COSA SI CHIEDE>
A: Secondo il brano su Rocca d'Arce, quanti metri di altitudine ha il monte?
B: Prosegui il brano su Rocca d'Arce scrivendo il seguito dopo la sua ultima frase.

Brani tratti dal testo "Roccadarce e il suo Castello"

di Franco Tomassi

 

Storia di Rocca d'Arce

Che si percorra la Casilina o l’Autosole, o le innumerevoli vie di comunicazione che, disegnando una fitta rete, solcano la Media Valle del Liri, da ogni parte si vede e suscita ammirata curiosità il prominente monte di Rocca d’Arce, con i suoi 556 metri d’altitudine ben evidenti.

Guardando da Sud-Est, vedi un’altura molto elevata, aspra nella sua roccia e brulla di vegetazione. Sulla cima svettano, arroganti, numerosi metallici tralicci, le antenne dei ripetitori televisivi. Antiche mura evocano l’immagine di un castello medievale, che pur ci fu: in realtà oggi si vedono solo i muri del locale cimitero. Più in basso si staglia la sagoma imponente della chiesa parrocchiale, comunemente detta di San Bernardo. Ancora più giù, si arrocca compatto il centro storico, inconfondibilmente medievale. Sono poche le costruzioni moderne, che appena appena riescono a contaminare la purezza dell’antica architettura urbanistica: il nudo cemento e i lastroni di cristallo del nuovo Municipio, le case popolari, l’edificio scolastico e qualche rara privata abitazione. Una fila di vetusti bruni cipressi corre dalla parte mediana del nucleo storico orizzontalmente verso Levante, ovè il faraglione maggiore col ‘Cauto’ e impreziosisce l’immagine paesaggistica.

Il “Cauto” è un ampio buco naturalmente prodottosi nella viva roccia del più grande dei faraglioni che scendono dal castello verso Est; un buco in verticale, sì che il faraglione appare come una vela bucata.

Guardando da Nord-Ovest, invece, la “Rocca” appare col suo enorme massiccio che si erge verso il cielo, e la pietra è tagliata a picco da creare uno strapiombo. Sulla sommità di questo picco meglio si vedono i pochi brandelli di mura dell’antico castello e meglio si comprende perché nell’antichità la “Rocca” si presentava come un presidio inespugnabile, mostruosa creazione degli dei e sede olimpica degli stessi. Su questo castello, invero, si rifugiarono principi, re ed imperatori, quando dovevano porsi al riparo dalle ostilità dei vari nemici.

Oggi Rocca d’Arce sviluppa la sua edilizia nella campagna, nelle aree più pianeggianti di Santa Lucia, Canale, Giardini, ma anche nei declivi collinari di Montenero, Collepizzuto, Fraioli. D’altronde, sarebbe impossibile aggiungere una casa al nido abitativo del centro storico, oltre cui non ci sono che dirupi. Come la gran parte dei comuni medievali della Ciociaria, il centro storico di Rocca d’Arce è ormai disabitato, abbandonato alla sua solitudine, alla sua lenta agonia. L’abitare, oggi, esige gli agi e le opportunità della civiltà post-industriale, soprattutto l’uso dell’automobile, con strade agibili ed il garage, o almeno il posto parcheggio, vicino l’uscio di casa, se non dentro la stessa abitazione: questo Rocca d’Arce “Centro” non lo può dare, con le sue stradine strette e tortuose, con le sue piazzuole anguste, con le sue salite superabili e fruibili per mezzo di gradini e ballatoi.

CONTENUTO DEI DATI>
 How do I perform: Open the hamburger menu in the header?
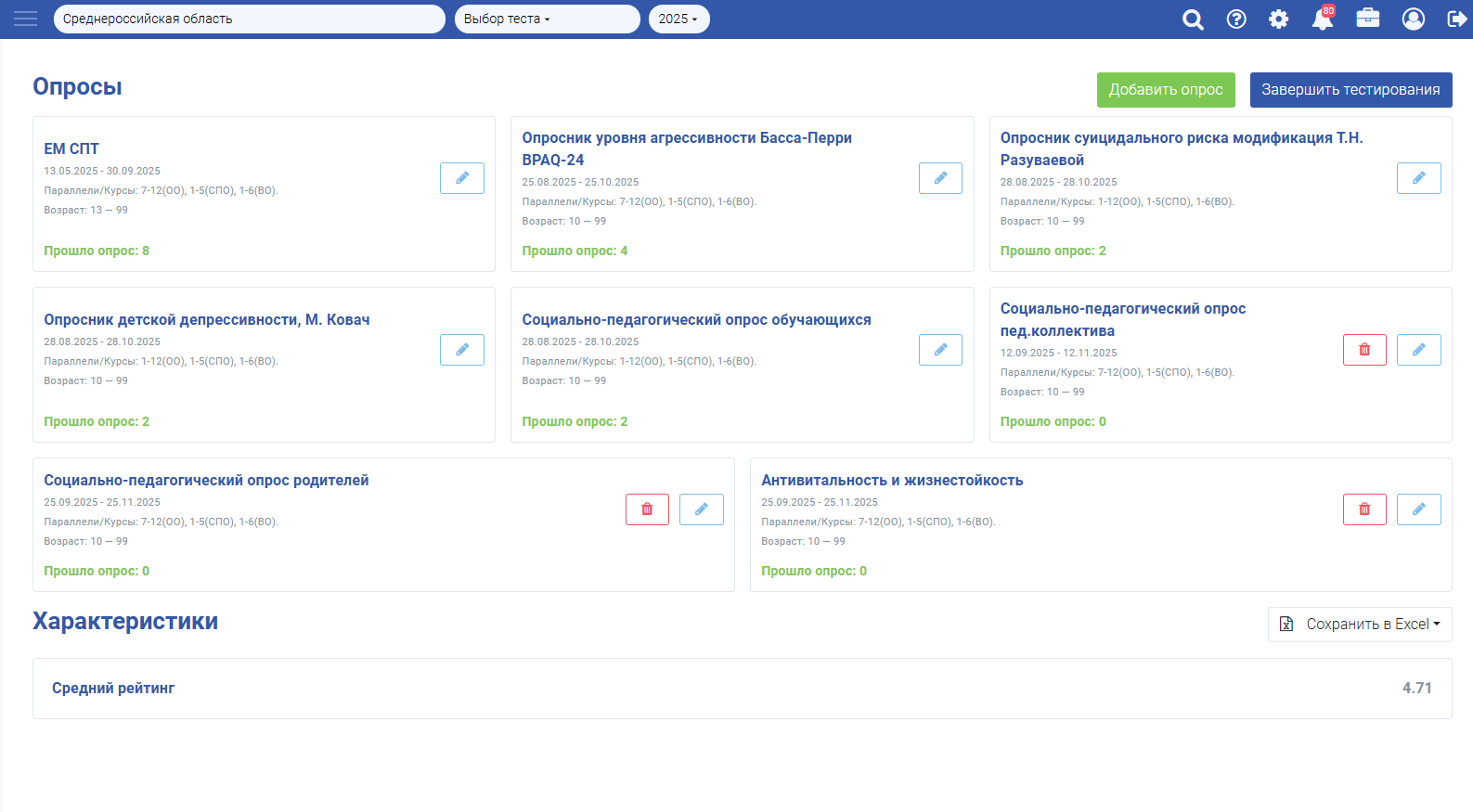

ESITI DELLE CONSEGNE>
A: 556 metri.

B:
Il Castello Medievale

La gloria più grande di Rocca d’Arce sta nella memoria storica del suo Castello, di cui, pertanto, varrebbe ben la pena di salvare anche il più piccolo brandello di mura, anche la più labile vestigia. Peccato che sulla civiltà della storia prevalga, oggi, la civiltà delle comunicazioni, con le sue antenne televisive e telefoniche, quasi metalliche ortiche a ricoprire gli ultimi segnali di un castello grandemente importante per tutto il Medio Evo!

Importante perché era praticamente imprendibile, il Castello di Rocca d’Arce, importante perché era geograficamente posto in una posizione “chiave” nei conflitti incessanti tra l’Impero Bizantino, i Normanni, il Sacro Romano Impero, il Papato, i Guelfi e i Ghibellini, oltre che tra i vari castellani, i signori, i duchi, i conti e gli abati dell’Italia Centrale. In verità questo castello dominava l’ampia valle del Liri e del Sacco, chiamato quest’ultimo fiume Tolero nel Medio Evo e Trerus ai tempi dei romani, valle che costituiva il passaggio più importante tra il Nord e il Sud della Penisola.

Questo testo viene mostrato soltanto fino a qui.